* _EXERCISE DIRECTIONS_:
With pictures left out, retype exactly the lines from the one containing "The width and" through the final line of the entries.

* _Records from a data source_:

==================================================

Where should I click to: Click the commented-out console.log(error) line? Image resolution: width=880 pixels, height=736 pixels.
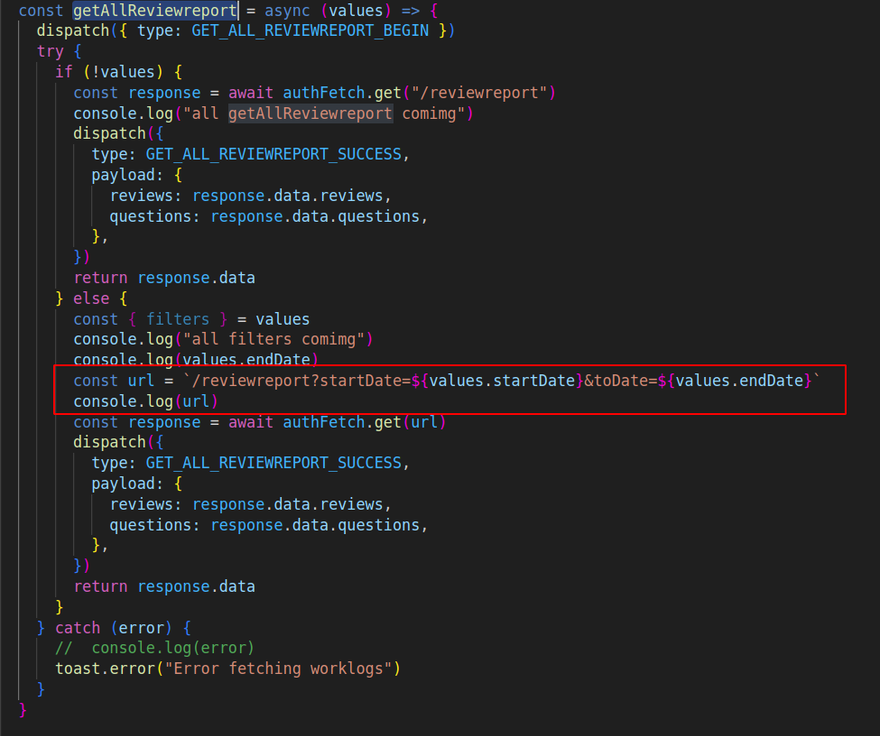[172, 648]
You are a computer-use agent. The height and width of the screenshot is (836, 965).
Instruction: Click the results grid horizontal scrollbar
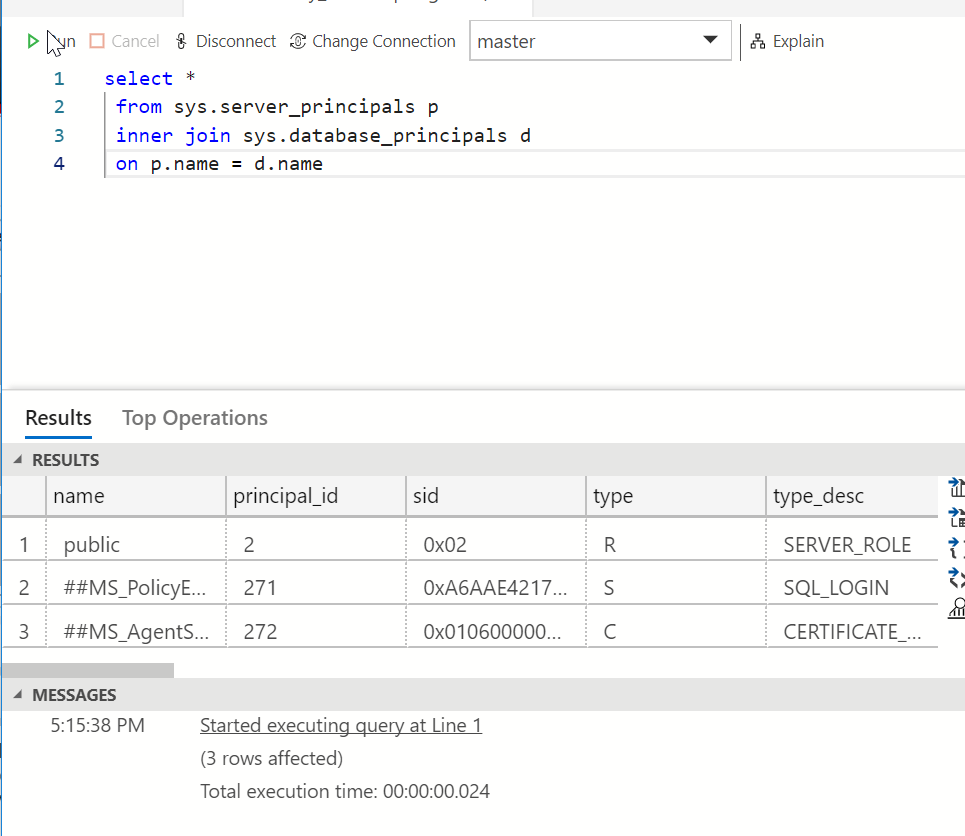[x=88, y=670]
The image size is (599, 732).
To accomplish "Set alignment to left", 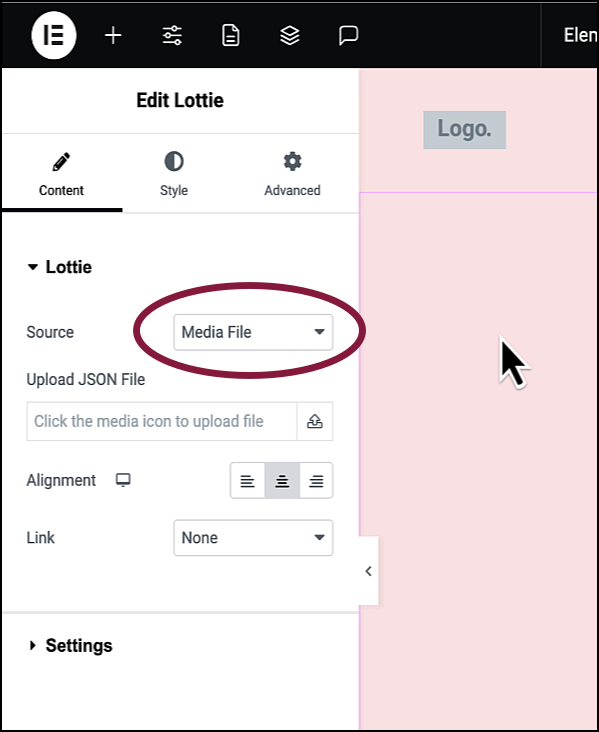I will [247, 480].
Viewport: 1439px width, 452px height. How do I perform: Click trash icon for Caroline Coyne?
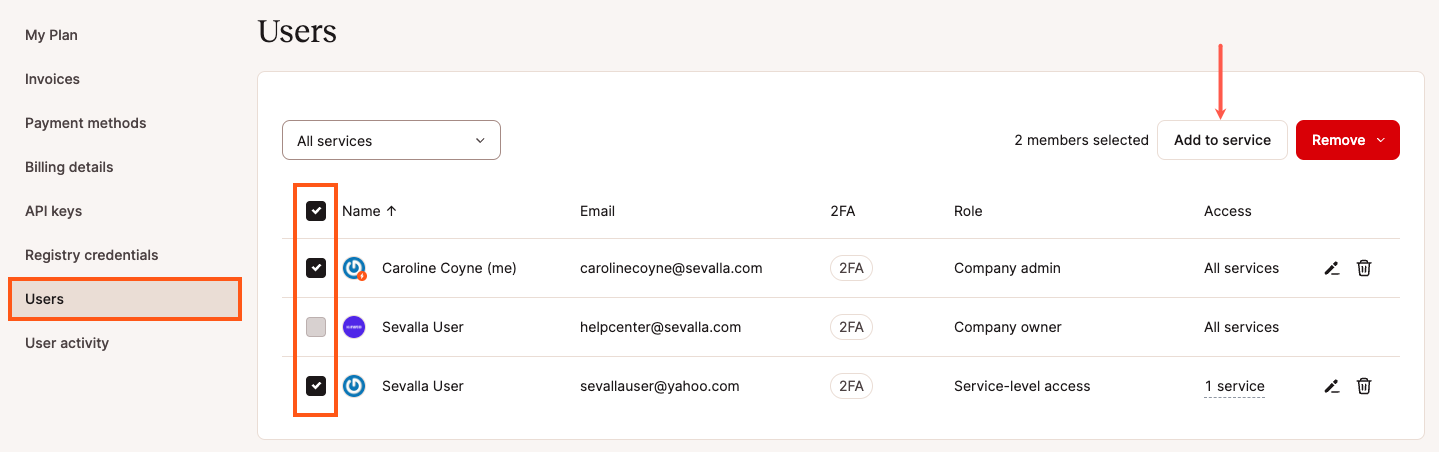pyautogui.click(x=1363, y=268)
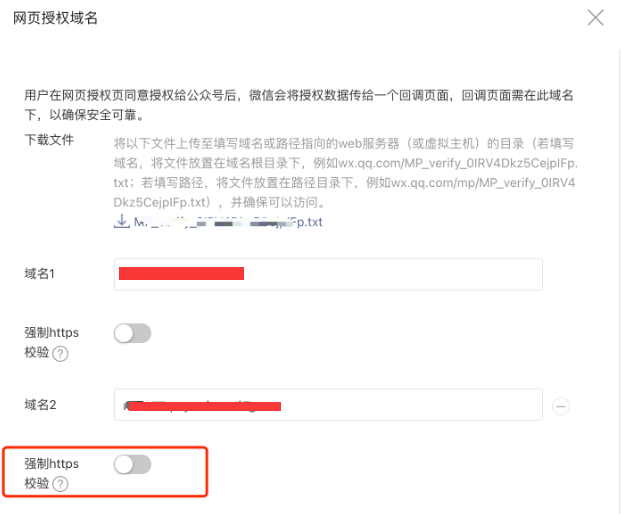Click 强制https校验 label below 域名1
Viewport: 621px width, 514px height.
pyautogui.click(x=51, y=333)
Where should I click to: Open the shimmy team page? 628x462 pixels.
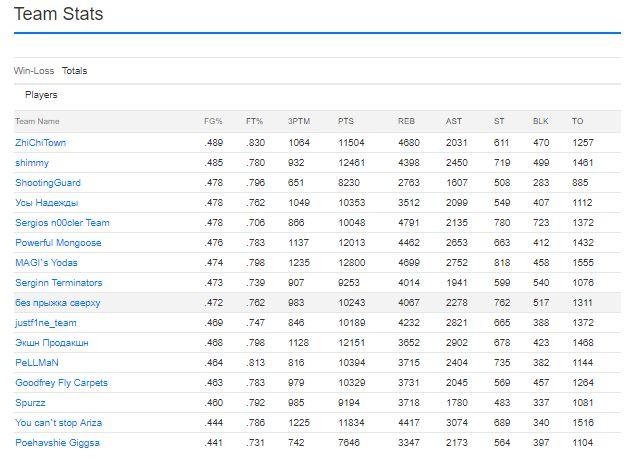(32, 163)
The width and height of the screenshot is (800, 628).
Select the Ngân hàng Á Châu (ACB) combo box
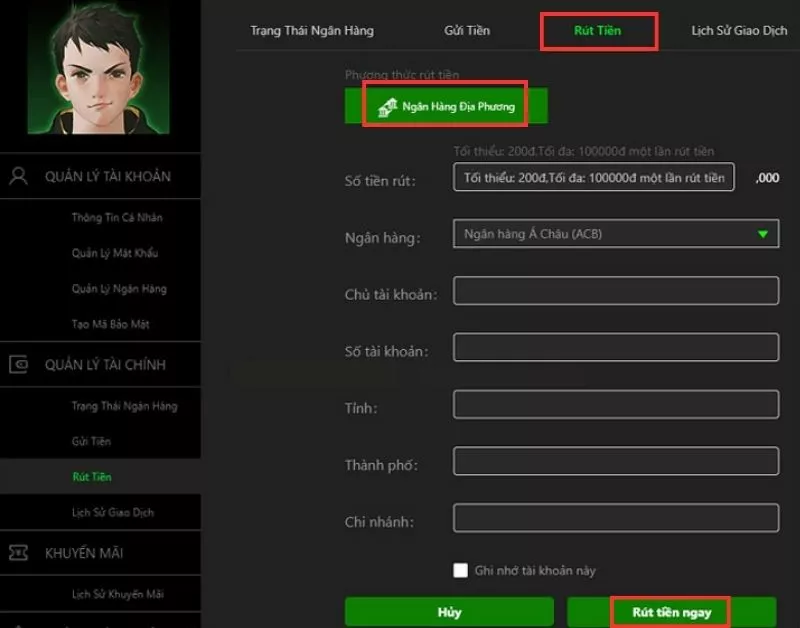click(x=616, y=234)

==================================================

* _EXERCISE RESPONSE_:
The width and height of the screenshot is (800, 628).
Select the Ngân hàng Á Châu (ACB) combo box
click(x=616, y=234)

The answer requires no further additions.